#### Entries supplied
::::
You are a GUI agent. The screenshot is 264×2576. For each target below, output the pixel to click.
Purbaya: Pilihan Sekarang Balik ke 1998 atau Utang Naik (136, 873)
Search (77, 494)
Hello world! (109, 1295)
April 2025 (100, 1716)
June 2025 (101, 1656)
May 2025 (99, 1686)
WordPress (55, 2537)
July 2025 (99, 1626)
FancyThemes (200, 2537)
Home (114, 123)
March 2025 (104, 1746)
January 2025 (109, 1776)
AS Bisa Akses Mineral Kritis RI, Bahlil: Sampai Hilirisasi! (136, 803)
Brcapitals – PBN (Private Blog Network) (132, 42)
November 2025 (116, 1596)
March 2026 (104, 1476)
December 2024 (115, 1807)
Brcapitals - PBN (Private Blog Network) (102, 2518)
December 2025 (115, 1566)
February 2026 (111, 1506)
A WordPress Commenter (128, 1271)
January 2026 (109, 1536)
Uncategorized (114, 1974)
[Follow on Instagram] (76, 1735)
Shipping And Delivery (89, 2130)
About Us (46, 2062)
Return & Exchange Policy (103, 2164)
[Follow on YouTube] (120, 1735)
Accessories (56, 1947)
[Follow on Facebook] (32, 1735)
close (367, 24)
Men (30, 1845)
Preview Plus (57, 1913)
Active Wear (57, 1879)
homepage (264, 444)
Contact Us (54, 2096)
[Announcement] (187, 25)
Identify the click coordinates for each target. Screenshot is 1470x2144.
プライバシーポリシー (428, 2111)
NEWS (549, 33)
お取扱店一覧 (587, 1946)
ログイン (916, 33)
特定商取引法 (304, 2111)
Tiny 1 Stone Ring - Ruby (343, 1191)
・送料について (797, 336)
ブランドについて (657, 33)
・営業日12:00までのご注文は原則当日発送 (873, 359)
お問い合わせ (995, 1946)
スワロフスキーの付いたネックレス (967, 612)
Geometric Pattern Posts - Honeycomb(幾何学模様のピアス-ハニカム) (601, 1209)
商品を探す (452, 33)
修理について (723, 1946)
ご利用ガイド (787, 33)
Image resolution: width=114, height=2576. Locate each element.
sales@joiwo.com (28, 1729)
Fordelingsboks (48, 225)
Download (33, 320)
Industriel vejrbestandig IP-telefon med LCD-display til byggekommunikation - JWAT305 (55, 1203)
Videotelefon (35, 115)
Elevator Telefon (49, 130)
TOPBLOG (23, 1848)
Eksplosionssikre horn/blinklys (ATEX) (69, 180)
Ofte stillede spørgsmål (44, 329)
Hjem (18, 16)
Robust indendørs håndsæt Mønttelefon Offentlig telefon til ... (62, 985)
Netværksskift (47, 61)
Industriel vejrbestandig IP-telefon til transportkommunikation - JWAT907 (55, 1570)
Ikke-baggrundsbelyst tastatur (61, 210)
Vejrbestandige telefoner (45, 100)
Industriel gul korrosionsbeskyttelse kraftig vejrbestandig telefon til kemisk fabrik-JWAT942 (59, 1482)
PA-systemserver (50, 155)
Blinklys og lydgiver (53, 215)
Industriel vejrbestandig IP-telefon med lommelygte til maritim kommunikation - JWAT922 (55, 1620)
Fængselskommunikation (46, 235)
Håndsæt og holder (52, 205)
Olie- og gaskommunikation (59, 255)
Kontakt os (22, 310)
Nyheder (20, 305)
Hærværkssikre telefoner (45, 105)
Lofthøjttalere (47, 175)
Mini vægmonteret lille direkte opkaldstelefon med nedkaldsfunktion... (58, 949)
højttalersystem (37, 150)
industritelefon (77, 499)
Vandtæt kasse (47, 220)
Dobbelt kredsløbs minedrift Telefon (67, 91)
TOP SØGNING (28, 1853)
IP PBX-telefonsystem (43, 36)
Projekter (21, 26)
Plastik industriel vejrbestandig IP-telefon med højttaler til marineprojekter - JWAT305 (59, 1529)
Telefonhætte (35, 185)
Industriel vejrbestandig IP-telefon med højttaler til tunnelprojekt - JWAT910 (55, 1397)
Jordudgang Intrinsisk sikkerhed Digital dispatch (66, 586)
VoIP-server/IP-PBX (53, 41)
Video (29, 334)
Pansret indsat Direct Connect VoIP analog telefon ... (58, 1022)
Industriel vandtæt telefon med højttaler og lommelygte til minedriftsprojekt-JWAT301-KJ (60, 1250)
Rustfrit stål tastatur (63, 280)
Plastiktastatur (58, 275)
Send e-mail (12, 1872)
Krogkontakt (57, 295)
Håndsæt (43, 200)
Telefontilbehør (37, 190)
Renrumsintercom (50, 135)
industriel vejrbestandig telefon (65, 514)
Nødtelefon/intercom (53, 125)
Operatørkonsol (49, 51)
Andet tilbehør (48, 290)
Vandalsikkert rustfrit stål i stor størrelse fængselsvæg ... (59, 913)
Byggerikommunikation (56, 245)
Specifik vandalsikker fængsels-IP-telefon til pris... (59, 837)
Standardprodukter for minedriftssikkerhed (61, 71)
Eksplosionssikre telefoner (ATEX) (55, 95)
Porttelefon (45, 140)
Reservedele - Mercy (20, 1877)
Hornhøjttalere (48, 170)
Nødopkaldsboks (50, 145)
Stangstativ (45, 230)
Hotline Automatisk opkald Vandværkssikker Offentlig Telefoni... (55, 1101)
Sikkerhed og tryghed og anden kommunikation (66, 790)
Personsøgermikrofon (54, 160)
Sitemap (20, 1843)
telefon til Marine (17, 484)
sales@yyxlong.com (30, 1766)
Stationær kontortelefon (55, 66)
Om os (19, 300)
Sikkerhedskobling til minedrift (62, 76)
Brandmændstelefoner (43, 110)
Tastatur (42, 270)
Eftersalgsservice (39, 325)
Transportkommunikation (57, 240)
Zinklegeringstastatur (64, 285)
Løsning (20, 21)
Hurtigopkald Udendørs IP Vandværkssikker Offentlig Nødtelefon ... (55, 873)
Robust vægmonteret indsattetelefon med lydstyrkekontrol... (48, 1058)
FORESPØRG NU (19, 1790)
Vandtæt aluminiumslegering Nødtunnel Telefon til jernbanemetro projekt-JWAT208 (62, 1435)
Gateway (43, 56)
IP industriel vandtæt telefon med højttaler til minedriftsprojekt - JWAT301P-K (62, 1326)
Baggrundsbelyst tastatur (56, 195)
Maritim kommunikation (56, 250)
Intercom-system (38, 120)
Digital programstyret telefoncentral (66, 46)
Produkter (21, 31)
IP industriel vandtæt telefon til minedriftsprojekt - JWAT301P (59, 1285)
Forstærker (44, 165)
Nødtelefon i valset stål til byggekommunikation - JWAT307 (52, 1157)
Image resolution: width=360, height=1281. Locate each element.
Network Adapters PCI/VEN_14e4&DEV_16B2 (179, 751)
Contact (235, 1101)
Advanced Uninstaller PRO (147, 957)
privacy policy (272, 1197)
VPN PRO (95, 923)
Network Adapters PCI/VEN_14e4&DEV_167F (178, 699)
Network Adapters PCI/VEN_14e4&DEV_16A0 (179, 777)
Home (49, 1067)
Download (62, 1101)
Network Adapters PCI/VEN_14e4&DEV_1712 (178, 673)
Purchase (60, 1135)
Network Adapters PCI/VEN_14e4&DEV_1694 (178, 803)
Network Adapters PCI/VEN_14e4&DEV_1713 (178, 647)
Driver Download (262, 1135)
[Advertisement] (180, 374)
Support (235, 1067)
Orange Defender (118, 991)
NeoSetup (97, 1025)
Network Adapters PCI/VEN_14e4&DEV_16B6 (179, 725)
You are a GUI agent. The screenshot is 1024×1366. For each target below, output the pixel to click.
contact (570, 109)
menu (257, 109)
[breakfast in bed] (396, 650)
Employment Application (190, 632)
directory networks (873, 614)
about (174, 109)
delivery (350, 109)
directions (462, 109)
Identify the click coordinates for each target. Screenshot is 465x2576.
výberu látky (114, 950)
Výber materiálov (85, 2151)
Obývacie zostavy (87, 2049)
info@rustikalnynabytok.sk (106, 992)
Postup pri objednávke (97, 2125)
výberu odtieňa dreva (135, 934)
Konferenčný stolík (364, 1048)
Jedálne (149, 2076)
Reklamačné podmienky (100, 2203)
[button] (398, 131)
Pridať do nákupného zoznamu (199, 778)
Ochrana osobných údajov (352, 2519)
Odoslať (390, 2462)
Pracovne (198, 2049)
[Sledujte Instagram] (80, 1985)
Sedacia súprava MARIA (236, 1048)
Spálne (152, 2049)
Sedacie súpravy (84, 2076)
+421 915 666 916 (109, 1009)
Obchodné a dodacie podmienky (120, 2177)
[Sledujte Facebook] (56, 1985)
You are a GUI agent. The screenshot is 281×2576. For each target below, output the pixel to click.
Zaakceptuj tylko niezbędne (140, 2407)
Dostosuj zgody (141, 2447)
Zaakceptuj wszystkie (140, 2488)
::::
#### What this task involves
Give again, word for word, every line of the listing above from the one with "Industriel vejrbestandig IP-telefon til" to the one with "Blinklys og lydgiver (53, 215)", both inclusive, and nothing beyond them.

#### Exercise answer
Industriel vejrbestandig IP-telefon til transportkommunikation - JWAT907 (55, 1570)
Ikke-baggrundsbelyst tastatur (61, 210)
Vejrbestandige telefoner (45, 100)
Industriel gul korrosionsbeskyttelse kraftig vejrbestandig telefon til kemisk fabrik-JWAT942 (59, 1482)
PA-systemserver (50, 155)
Blinklys og lydgiver (53, 215)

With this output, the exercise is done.